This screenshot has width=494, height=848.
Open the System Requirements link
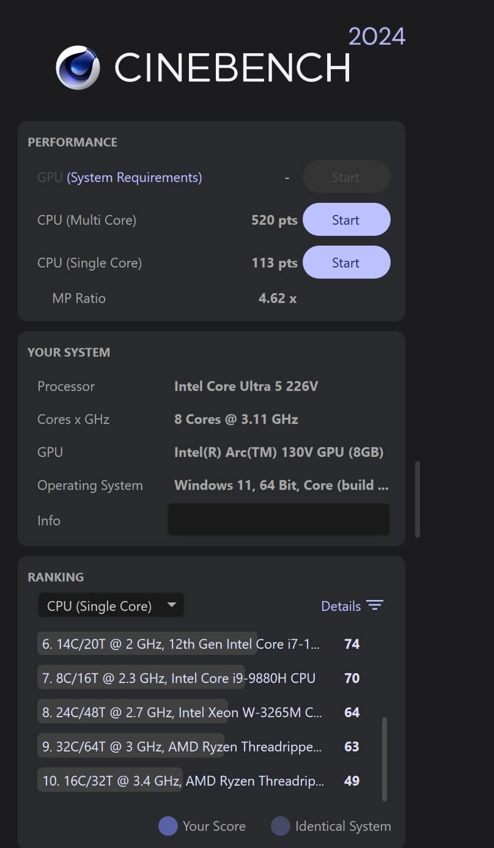[135, 177]
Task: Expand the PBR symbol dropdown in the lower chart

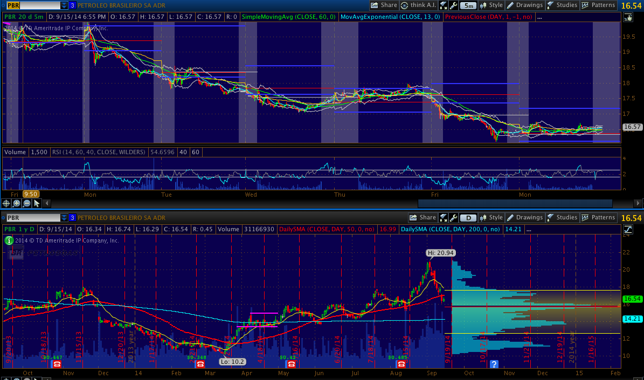Action: (64, 218)
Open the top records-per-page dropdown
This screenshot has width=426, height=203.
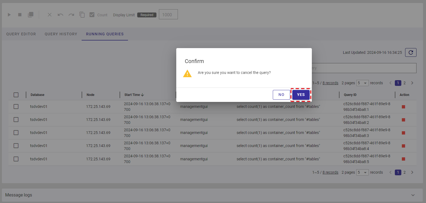[x=362, y=83]
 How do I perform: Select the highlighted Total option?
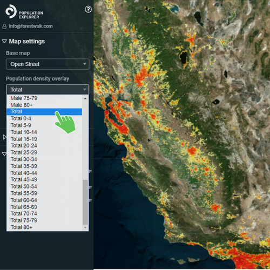[44, 112]
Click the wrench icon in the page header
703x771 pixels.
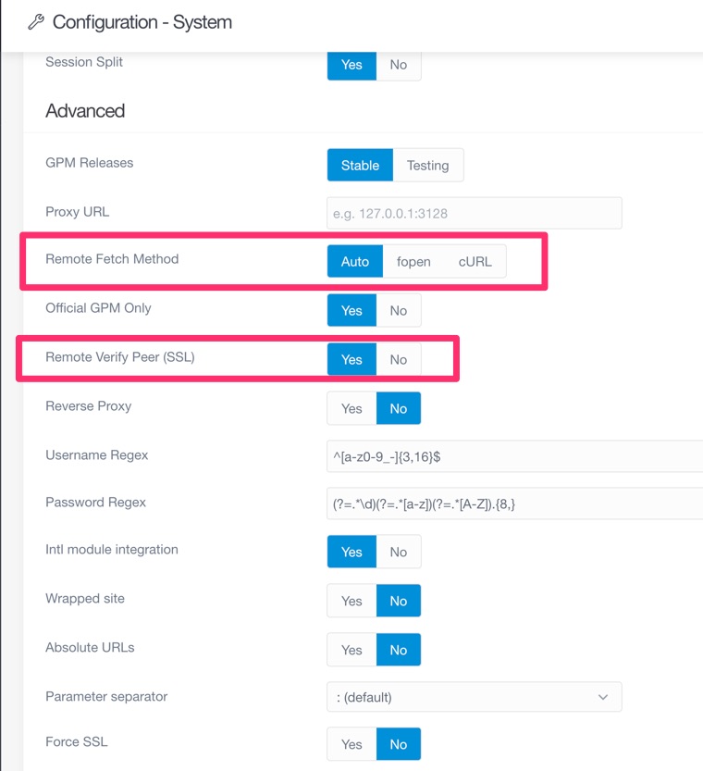[x=34, y=21]
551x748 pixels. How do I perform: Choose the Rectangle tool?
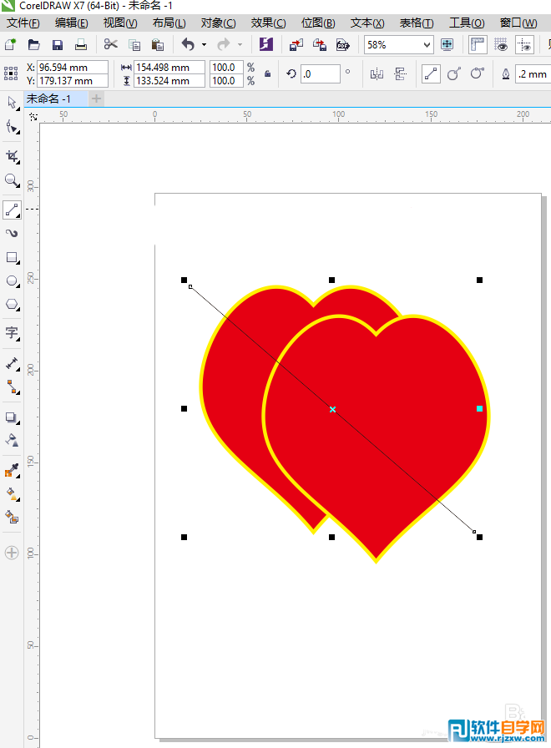[12, 257]
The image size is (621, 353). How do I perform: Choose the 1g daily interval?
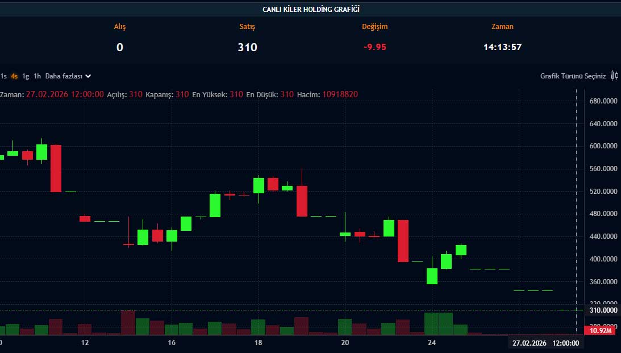[26, 76]
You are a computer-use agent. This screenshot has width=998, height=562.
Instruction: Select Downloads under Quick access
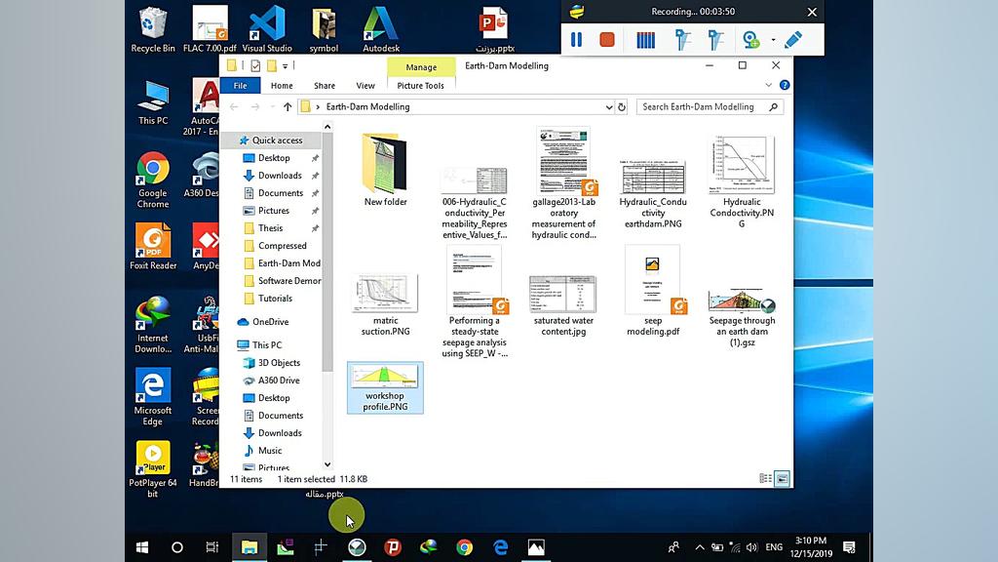(x=279, y=176)
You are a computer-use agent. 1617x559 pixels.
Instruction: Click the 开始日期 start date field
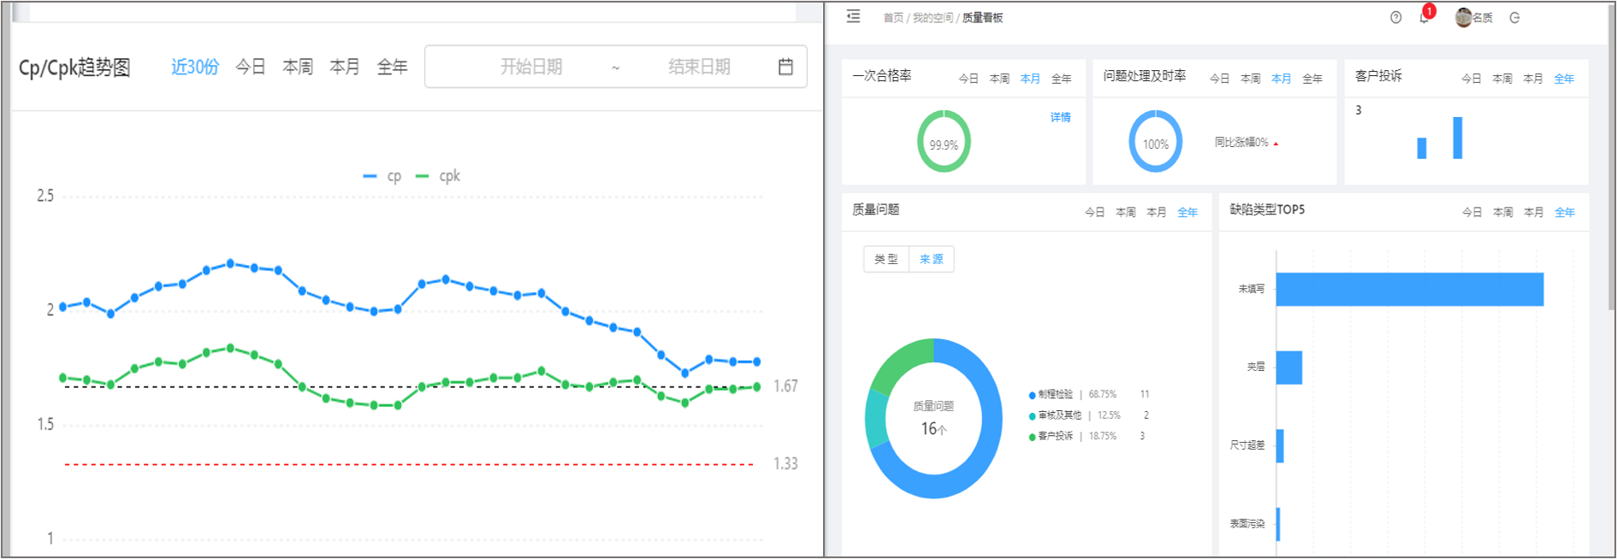pos(530,67)
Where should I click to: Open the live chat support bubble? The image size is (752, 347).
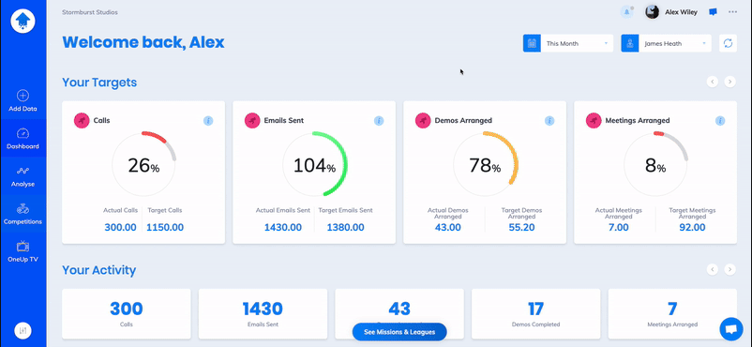click(731, 329)
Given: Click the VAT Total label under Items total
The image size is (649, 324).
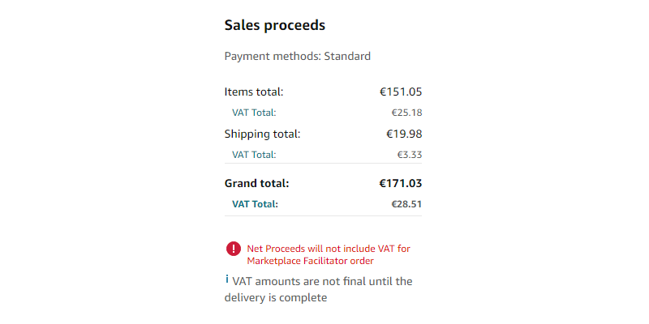Looking at the screenshot, I should click(x=254, y=113).
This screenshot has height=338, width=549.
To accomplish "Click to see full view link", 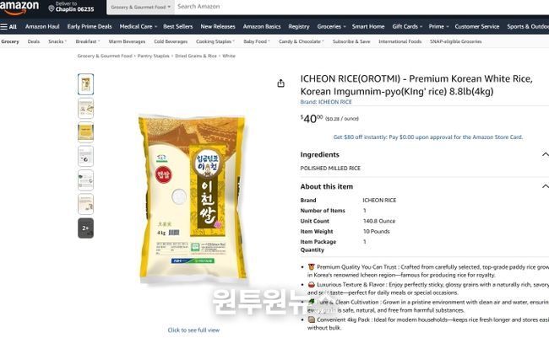I will (193, 330).
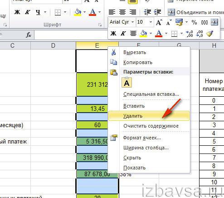Viewport: 224px width, 198px height.
Task: Apply red font color in mini toolbar
Action: 159,34
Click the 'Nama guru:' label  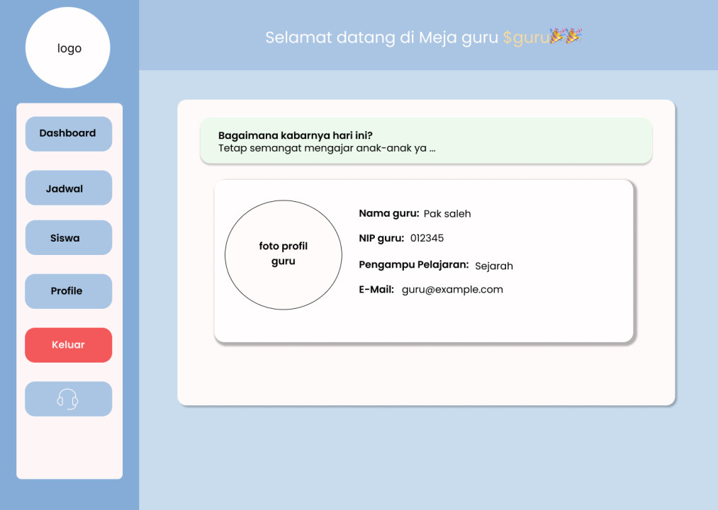[388, 213]
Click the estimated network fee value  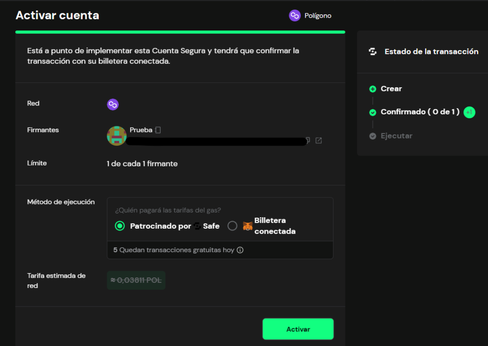pyautogui.click(x=136, y=280)
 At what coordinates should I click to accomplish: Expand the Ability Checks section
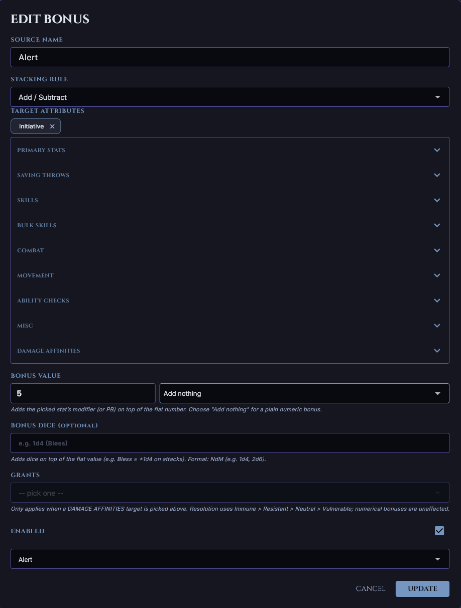coord(437,300)
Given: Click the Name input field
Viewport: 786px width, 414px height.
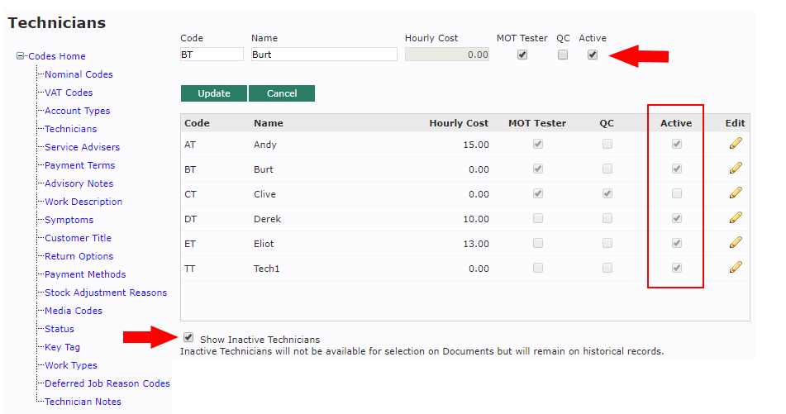Looking at the screenshot, I should click(x=324, y=55).
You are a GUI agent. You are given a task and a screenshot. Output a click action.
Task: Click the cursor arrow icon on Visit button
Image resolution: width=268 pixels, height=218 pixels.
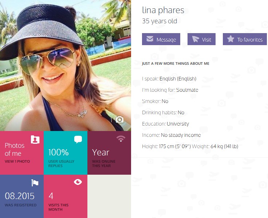(x=196, y=39)
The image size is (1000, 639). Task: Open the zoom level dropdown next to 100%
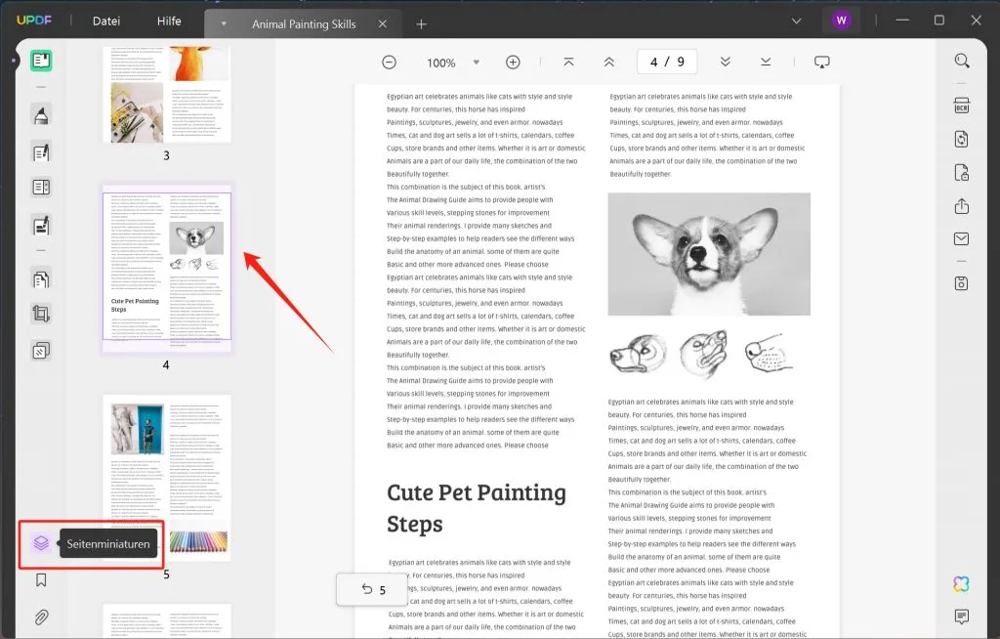point(477,62)

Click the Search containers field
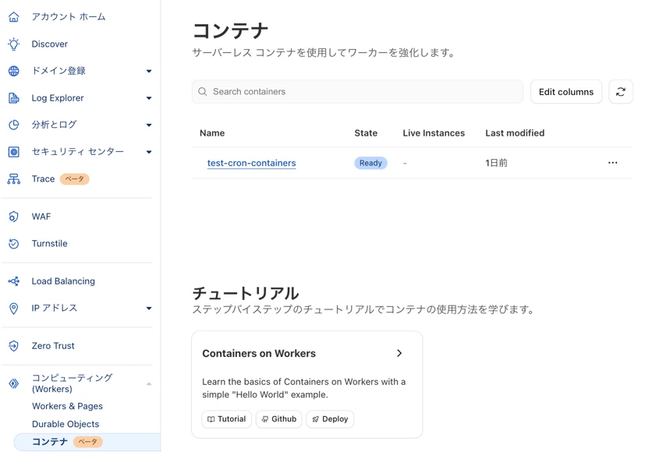point(359,92)
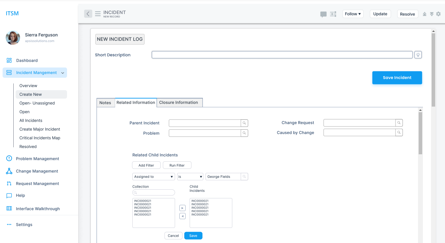Open the Change Request lookup magnifier
This screenshot has width=445, height=243.
click(x=399, y=123)
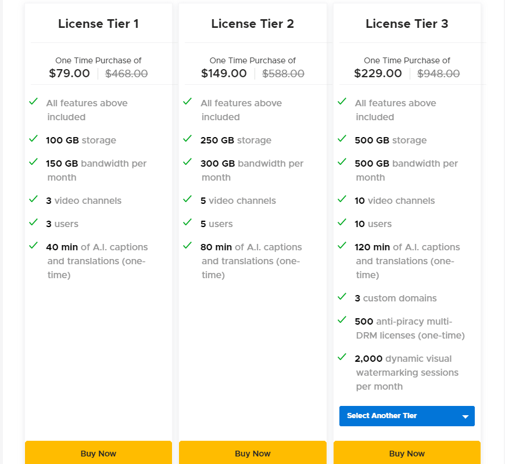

————

_What you have to do_
Repeat exactly the lines from the one containing "Given: Click the Name input field" to the last line of the records above, including both, and leave out any pictures.

_Written answer_
Given: Click the Name input field
Viewport: 786px width, 414px height.
Looking at the screenshot, I should click(x=324, y=55).
You are a GUI agent. You are given a task and a screenshot. Output a click action.
Task: Click the cursor arrow icon on Visit button
Image resolution: width=268 pixels, height=218 pixels.
(x=196, y=39)
The image size is (1000, 639). Task: Open the zoom level dropdown next to 100%
point(477,62)

Click the Search containers field
point(359,92)
Open the Change Request lookup magnifier
This screenshot has width=445, height=243.
click(x=399, y=123)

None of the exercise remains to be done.